# Why doesn't SCDSL run a Spring League?



## timbuck (Mar 9, 2018)

There seem to be a variety of random Spring Leagues out there.  Coast, JUSA, Surf (new league), EGSL, Elite, AYSO

Last year we played a bunch of scrimmages during Spring.  Pain to arrange them.  So we joined a Spring league this year  for convenience.
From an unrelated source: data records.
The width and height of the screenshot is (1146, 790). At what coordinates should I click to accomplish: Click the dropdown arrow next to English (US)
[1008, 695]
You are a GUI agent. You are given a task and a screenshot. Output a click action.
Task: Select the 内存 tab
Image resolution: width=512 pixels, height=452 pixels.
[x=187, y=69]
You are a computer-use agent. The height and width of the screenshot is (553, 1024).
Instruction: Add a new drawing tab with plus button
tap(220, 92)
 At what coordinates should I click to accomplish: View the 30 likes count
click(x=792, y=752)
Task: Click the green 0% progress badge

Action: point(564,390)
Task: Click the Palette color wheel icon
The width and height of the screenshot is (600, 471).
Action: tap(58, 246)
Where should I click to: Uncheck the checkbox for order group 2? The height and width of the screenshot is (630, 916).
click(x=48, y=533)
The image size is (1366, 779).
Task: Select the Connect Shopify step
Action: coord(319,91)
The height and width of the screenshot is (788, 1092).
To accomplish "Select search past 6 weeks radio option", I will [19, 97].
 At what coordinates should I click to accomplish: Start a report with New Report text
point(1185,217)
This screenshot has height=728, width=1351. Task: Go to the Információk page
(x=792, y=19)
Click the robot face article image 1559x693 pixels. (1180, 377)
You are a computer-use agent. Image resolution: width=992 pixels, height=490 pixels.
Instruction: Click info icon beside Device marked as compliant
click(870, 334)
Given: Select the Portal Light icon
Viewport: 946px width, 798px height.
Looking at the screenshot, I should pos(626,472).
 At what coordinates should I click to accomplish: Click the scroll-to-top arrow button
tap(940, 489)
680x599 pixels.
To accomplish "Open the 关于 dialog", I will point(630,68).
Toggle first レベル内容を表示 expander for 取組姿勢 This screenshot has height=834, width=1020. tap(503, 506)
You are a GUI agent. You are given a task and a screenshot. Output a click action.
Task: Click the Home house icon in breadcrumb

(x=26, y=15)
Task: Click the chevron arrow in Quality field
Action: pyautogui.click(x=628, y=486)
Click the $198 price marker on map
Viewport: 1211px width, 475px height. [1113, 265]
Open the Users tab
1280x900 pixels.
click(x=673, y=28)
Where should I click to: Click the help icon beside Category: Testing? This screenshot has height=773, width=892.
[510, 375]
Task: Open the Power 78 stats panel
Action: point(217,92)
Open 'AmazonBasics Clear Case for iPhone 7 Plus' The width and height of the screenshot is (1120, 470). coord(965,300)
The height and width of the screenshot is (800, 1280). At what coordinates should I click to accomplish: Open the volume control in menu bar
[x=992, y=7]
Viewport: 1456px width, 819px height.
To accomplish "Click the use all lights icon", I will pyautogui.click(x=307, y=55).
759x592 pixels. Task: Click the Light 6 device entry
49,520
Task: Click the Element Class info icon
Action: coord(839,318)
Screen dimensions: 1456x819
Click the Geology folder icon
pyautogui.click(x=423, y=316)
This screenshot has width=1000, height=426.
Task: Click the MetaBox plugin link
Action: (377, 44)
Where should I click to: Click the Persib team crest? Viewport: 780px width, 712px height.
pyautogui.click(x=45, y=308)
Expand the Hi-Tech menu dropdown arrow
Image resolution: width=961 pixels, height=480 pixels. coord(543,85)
Is there a reason why SCDSL doesn't run their own Spring league?


----------



## Sokrplayer75 (Mar 9, 2018)

Agree 100% there is no league for club and when you play in one of the Rec leagues you have to  play up a year or two, and its usually poor soccer.........


----------



## MWN (Mar 9, 2018)

They have tried over the years with marginal participation: http://www.scdslspring.com/

Typically, spring leagues run into two issues: (1) only the high level team really care about competing year around; and (2) field space is difficult because spring goes on during State and National Cup.  This year our club will have a few teams competing in the NPL West (https://www.nplwest.com/), which like ECNL and EGSL is a US Club Soccer program, thus, the teams/rosters are not conflicted out of US Youth Soccer / Cal South's State and National Cup.


----------



## Sunil Illuminati (Mar 9, 2018)

They can't run a fall league properly. Why would they add spring?


----------



## Josep (Mar 9, 2018)

This used to be another marketing con job.   

Teams would promote being “Spring League champs” despite no decent teams ever playing in this.  

It was a great way to bring the stars down onto third and fourth teams and give the illusion that said team was a perennial competitor in hopes of signing 2-3 more sucker families late in the game.


----------



## zebrafish (Mar 9, 2018)

Hey TimBuck-- what league did you join for the spring?

Think we have similar age kids in similar geographical area......


----------



## OCsoccerdad7777 (Mar 9, 2018)

Maybe because it is too difficult to find enough committed coaches for those games? On some teams lucky to even get a few scrimmages in a season.
Seems like scdsl coaches have less time on their hands than Coast coaches. I'm not sure


----------



## mirage (Mar 9, 2018)

The spring time is tough for Youngers, if not doing other sports or lots of friendlies.  For olders, there are too many events to do Spring league.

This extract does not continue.